After further analysis of its logs on Dec. 20, Spamhaus corrected its earlier statement in an update, reporting the attacks were from a professional botnet and not from the point-and-click LOIC (Low Orbit Ion Cannon) tool that Anonymous uses for its DDoS attacks.
The entire saga began Dec. 14 when Spamhaus issued a warning that the previously defunct wikileaks.org site was redirecting to a mirror on the wikileaks.info domain, which was actually being hosted by a Russian bullet-proof host Webalta. The host has often been associated with phishing, banking fraud, stolen credit card information and malware, according to Spamhaus. The main .org site has been offline ever since the site’s U.S.-based DNS provider withdrew services earlier this month.
Chester Wisniewski, a senior security adviser at Sophos, wrote on the Naked Security blog that it was not clear how the Russian host had gotten control over that .org site.
Spamhaus advised users to use a safer URL, such as the current official home of WikiLeaks, at wikileaks.ch, or one of the official mirrors listed on the site. The .info site was not listed as an official mirror even though it was displaying WikiLeaks documents and it could have become a “real threat” if the pages had actually hosted malicious content, wrote Wisniewski.
Trend Micro also issued a similar warning, saying, “No matter what your political view is, this is rather disturbing.” The security firm assigned a low reputation score to wikileaks.info “not because of political controversy” but because of the “bad neighborhood” where the domain is hosted.
Even though Sophos has not found any malware, it would be safer to use the wikileaks.ch site instead, said Wisniewski.
On Dec. 15, a press release with a WikiLeaks logo on the main page of the .info site claimed the information from Spamhaus was “false” and “none of [Spamhaus’] business,” and called on supporters to “voice their concern” about the warnings, in a clear reference to Operation Payback, according to Linford.

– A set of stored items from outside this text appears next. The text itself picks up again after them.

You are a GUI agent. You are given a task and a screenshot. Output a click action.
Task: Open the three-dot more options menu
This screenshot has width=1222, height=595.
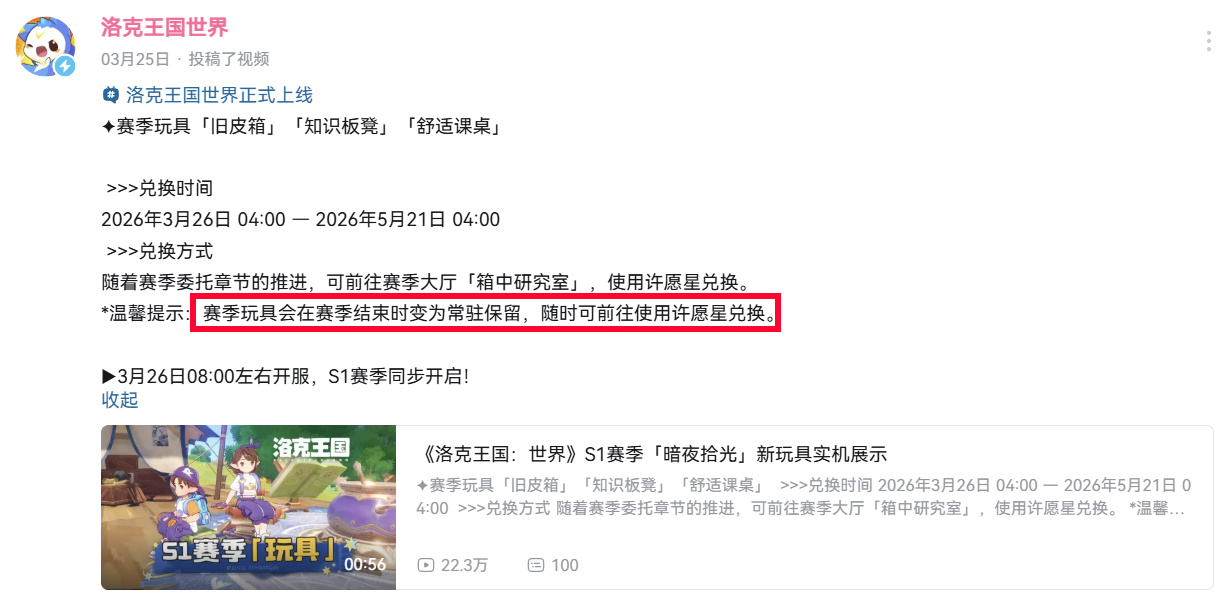point(1208,40)
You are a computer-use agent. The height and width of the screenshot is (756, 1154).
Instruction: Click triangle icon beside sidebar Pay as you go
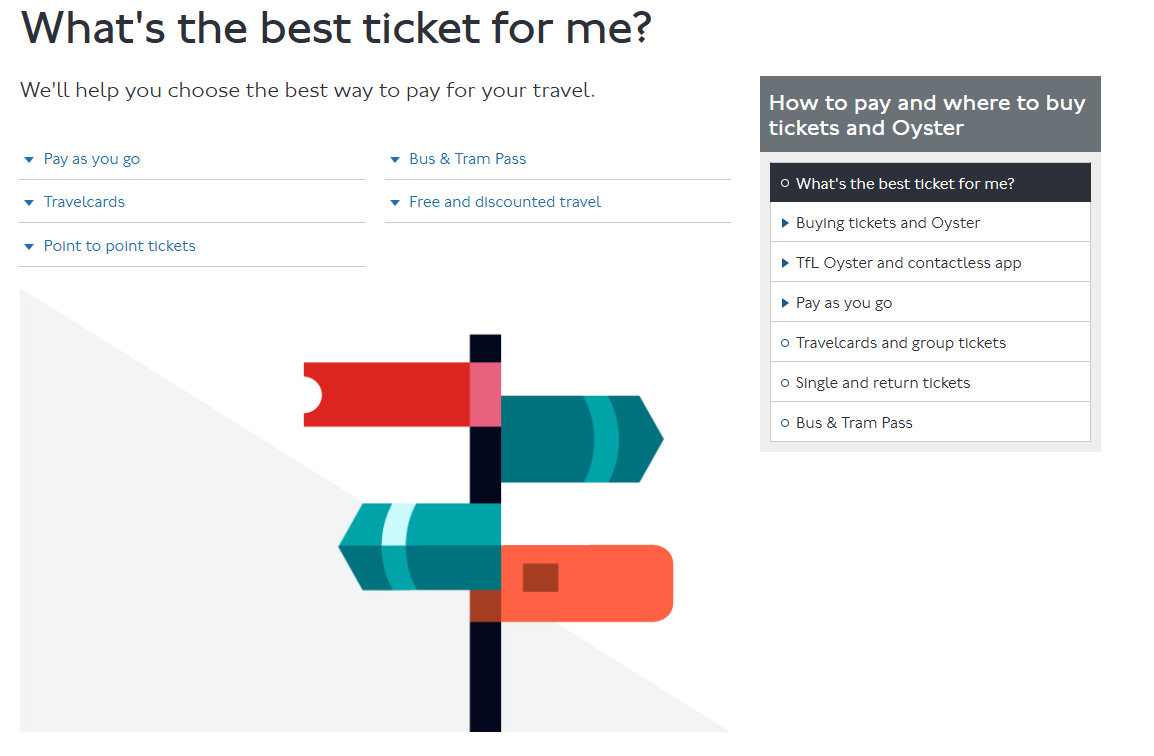(x=785, y=303)
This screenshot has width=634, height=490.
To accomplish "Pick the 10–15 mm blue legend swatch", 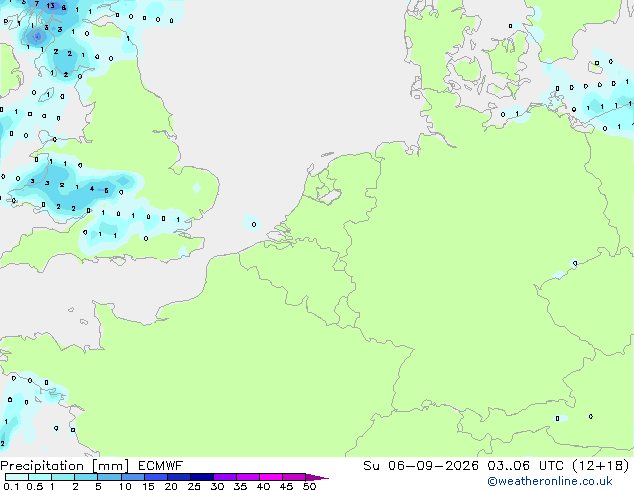I will coord(133,477).
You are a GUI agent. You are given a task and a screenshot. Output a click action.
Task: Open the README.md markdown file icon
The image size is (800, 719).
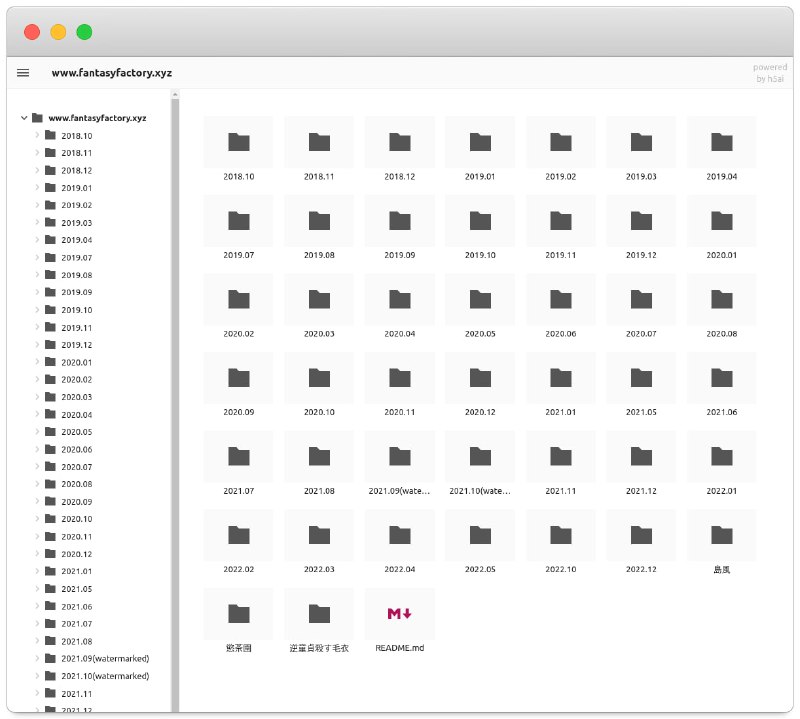click(x=399, y=613)
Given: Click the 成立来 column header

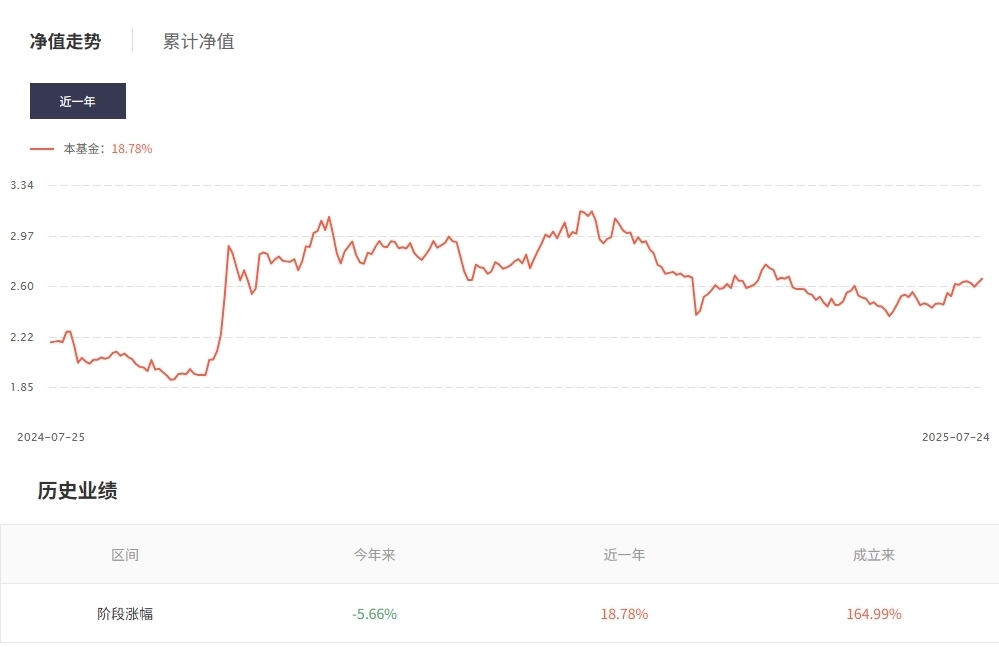Looking at the screenshot, I should [x=874, y=555].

As the logs vindicate Anonymous, Spamhaus conceded that it identified the attacker but not the reasons for attack. The anti-spam outfit now believes the attacks came from the Russia-based Heihachi group, which resells Webalta services. Heihachi controls enough botnets for the attack and may have retaliated after being unmasked, said Spamhaus.
The attack must have been fairly substantial to actually knock Spamhaus offline, as the organization faces DDoS attacks on an almost daily basis, most of which it is able to handle without trouble. That should have been the first clue this was not an Anonymous operation, as the group can’t come up with that kind of firepower.
A “vigilante DDoS attack” of several hundreds of machines using LOIC can’t do a lot of damage to sites that are built to withstand attacks. Instead, a “botnet of millions of machines” would be needed, according to Jason Hoffman, co-founder and chief scientist at Joyent.
After the DDoS attack, Anonymous also denied responsibility, according to a Spamhaus statement on its site. The statement also claimed many of the members were distancing themselves from those who had promoted the attack.
“Our old domain name, AnonOps.net, did indeed reside on the Heihachi network; however, this does not mean that we are related in any way to an attack carried out by one of Heihachi’s partners or customers,” Anonymous said in a letter to Spamhaus.
The other potential risk apart from malware is that the fake site can post “fake WikiLeaks documents” that could “mislead people into believe just about anything they like,” said Wisniewski.
“Currently wikileaks.info is serving highly sensitive leaked documents to the world, from a server fully controlled by Russian malware cyber-criminals, to an audience that faithfully believes anything with a ‘Wikileaks’ logo on it,” Linford wrote.